We live in a material world, and we are part of the material culture.
“There is no point in lives of human beings (...) when they are not being intimate with artifacts” (Ingold).
This material culture has changed within the last centuries. The originally independent entities were then, especially since industrialization, pressed into rectangular forms and unusual properties were opposed to them.
Our perception of materials is influenced by industry. Materials are perceived as passive, arbitrarily transformable. In other words, “form came to be seen as actively imposed, whereas matter — thus rendered passive and inert — became that which was imposed upon” (Ingold).
This misperception and misuse lead to loss of resources and a tremendous amount of waste, reinforced by our linear economic system. There is the need for shifting away from this linear economy and developing circular concepts for objects and thus for the use of materials.
Waste is a symptom of design failure. Designers and engineers can decide about the number of materials involved in the product design. They can minimize it, for instance, or they can design for easy disassembly. The environmental impact of a product is dictated by various choices that are made during the design process. The number of alternative materials that have been developed for environment-friendly design and manufacturing, comprising materials from renewable resources, or recycled and revived materials, is continuously increasing. Though, designing environment-friendly does not only consist of seeking sustainable replacements of existing technologies and materials. It is important to develop more radical visions due to the need for a paradigm shift in production and consumption systems.
Growing Design can be one of them. It is a material design practice that addresses bio fabricated materials such as mycelium, kombucha, or algae. It embraces the elaboration of material functions that suit as material alternatives for a circular system.
Anyway, seeing the advantages and potentials of these materials, we should also reflect on these developments critically. Just because of securing the renewability of raw material, it does not entail to be fully sustainable. It is very important to have scalability in mind. Can a material still be environment-friendly, if it is produced in an enormous amount?
This problematique firstly lies in our current system in which resources are depleted. Materials whose characteristics correspond to ecological factors, but which are nevertheless blindly extracted, cannot contribute to a holistic, sustainable development either. It is important to treat nature and its resources adequately as an (eco)system to which we belong to.
My research semester was intended to explore the world of sustainable materials and material developments. As mentioned above, many designers and scientists are working on the development of new sustainable alternatives. But many of these projects end up at the same point and create just one more product on the market.
My central research question was to find out what criteria a material has to meet to be fully environmentally friendly. Sustainability cannot be solely considered as an environmental concern, it also incorporates economic and, in particular, social dimensions, i.e. regarding equality and justice as basic elements.

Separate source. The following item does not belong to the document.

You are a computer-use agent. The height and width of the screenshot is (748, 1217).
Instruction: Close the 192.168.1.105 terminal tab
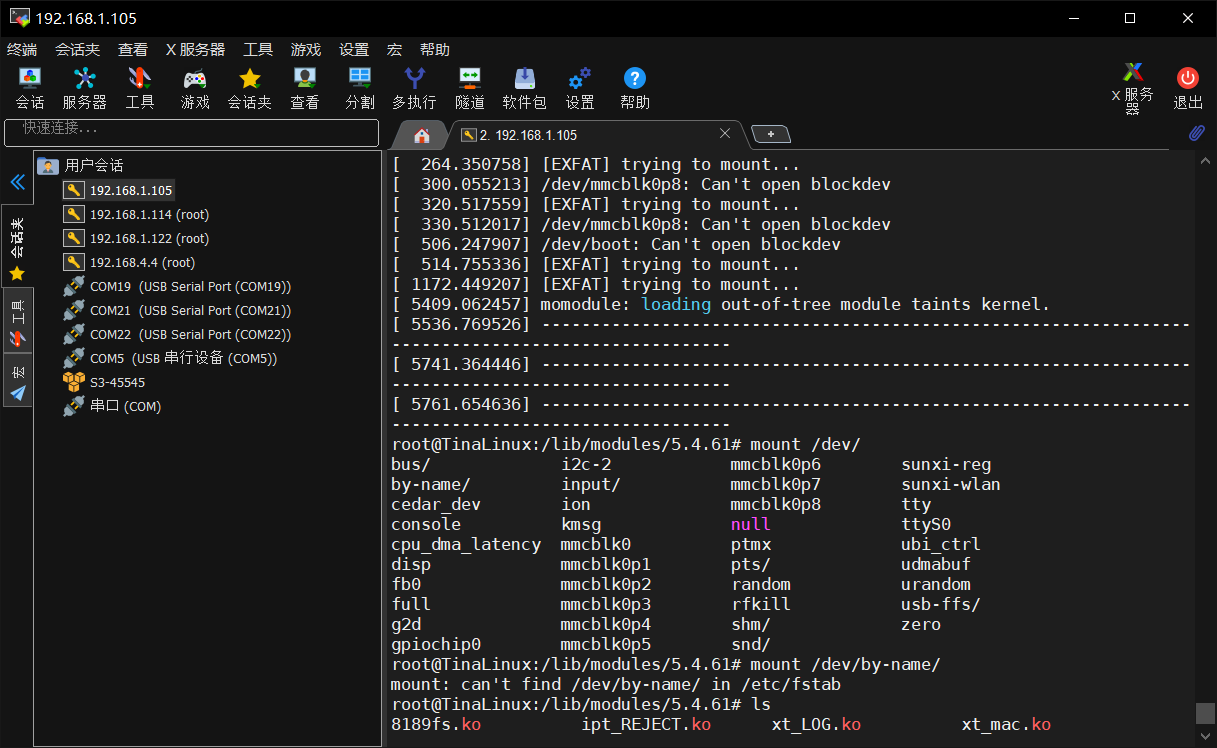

So, designing for and with the environment means to go beyond creating ecological alternatives. Many recently developed materials fulfill ecological criteria such as biodegradability, or energy efficiency but they dismiss the social component.
Materials are sensed differently depending on their setting and these qualities can change over time. The characteristics of a material and someone’s prior experiences, as well as social and cultural values unavoidably, affect how we act upon materials (Karana). They influence our behavior on several levels.
Hence, “to understand materials one needs to be able to tell their stories i.e. communicating of what they do and what happens to them when treated in particular ways (...) ” (Ingold).
For this reason, I approached them explicitly and implicitly. It turned out that loam meets many of these criteria and thus offers the best conditions to become a fully environmentally friendly material.
I see myself in this project as a mediator between us humans and the material, becoming the voice of the resource.
That leads to another issue – human-centered design. “The difficulty with a human-centered approach to design is that it often fails to look beyond the immediate user, toward the ‘‘other’’ that might be affected by a design (...). Human-centered design, applied to gain an economic advantage, all too often seeks easy solutions that satisfy users within unsustainable systems in a world of finite resources” (Schmeer). Accordingly, the problem of human-centered design is, besides leading to unsustainable modes of production and consumption, leaving ecological and non-human perspectives unaccounted - in this case, the one of soil.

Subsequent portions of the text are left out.